For some people existence is not blind, not meaningless. For some awareness is not that of an isolated individual standing at the brink of an abyss. I can remember as a young boy when I became aware of being. I was walking along the cliffs where I lived when I picked up a pebble. Something about it must have attracted me. Holding it in my hand I became aware of it as something which had being in itself. It was no longer just an object. It was other than me. It is impossible to express in words what I felt. Later I used to love to sit for hours on a ledge on a cliff listening to the sea surge, feeling the cool spray on my face. Sitting, half way between the sea and the sky, I did not feel alone. I was one with the seabirds, with the tiny creatures that lived on the rocks, with the foaming waves. I was aware of the world breathing. The moment someone else appeared on the scene everything changed and I would feel alone, an isolated individual. Later, when I read the following in Ursula King’s book on Teilhard de Chardin I knew exactly what he meant.
For Teilhard de Chardin the presence of another person seems to interrupt the unity of the world, to pluralise it for the seeker of ultimate unity. ‘But ‘the other man’, my God – by which I do not mean ‘the poor, the halt, the lame and the sick’ but ‘the other’ quite simply as ‘other’, the one who seems to exist independently of me because his universe is closed to mine, and who seems to shatter the unity and the silence of the world for me – would I be sincere if I did not confess that my instinctive reaction is to rebuff him.’

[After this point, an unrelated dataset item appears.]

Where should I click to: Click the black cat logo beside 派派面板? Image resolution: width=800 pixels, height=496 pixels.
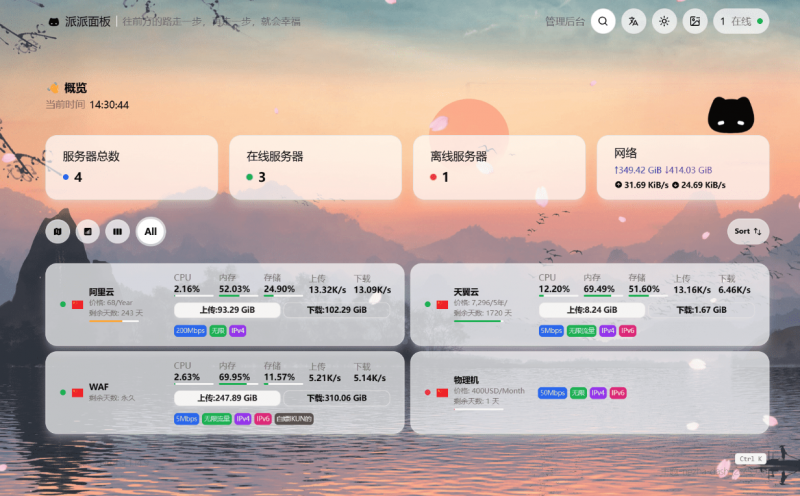click(52, 21)
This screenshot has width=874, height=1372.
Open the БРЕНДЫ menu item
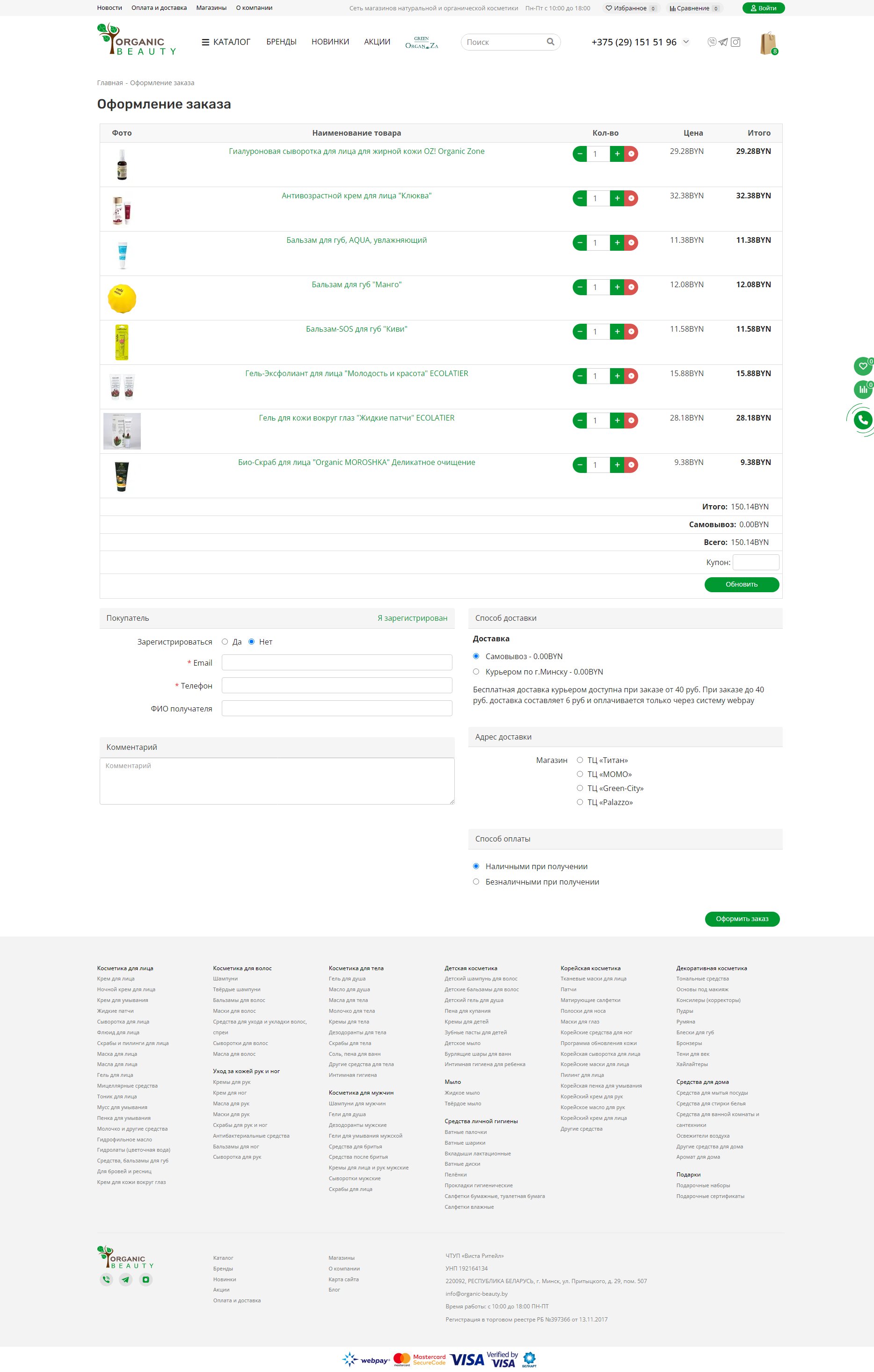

What I am trying to get at is that many people become aware of transcendence, that existence is not determined by a network of transitory relationships set within a finite physical domain. Those hours sitting on the rocks above the sea confirmed two things in my mind. The first was that I was indeed an isolated individual living within my enclosing universe. Others had their universes, perhaps there was even a communal one, from which I was excluded. The second was that I was surrounded by a thin, sometimes translucent, shell. At times the shell would dissolve and I would be at one with nature for a while. Later I became aware of a Presence pervading everything. I began to understand that everything is connected, unified by the pervading Presence of God. The only isolates are we individuals. We have become isolated because of the circumstances of our upbringing and because of the prevailing worldview we cannot help but share.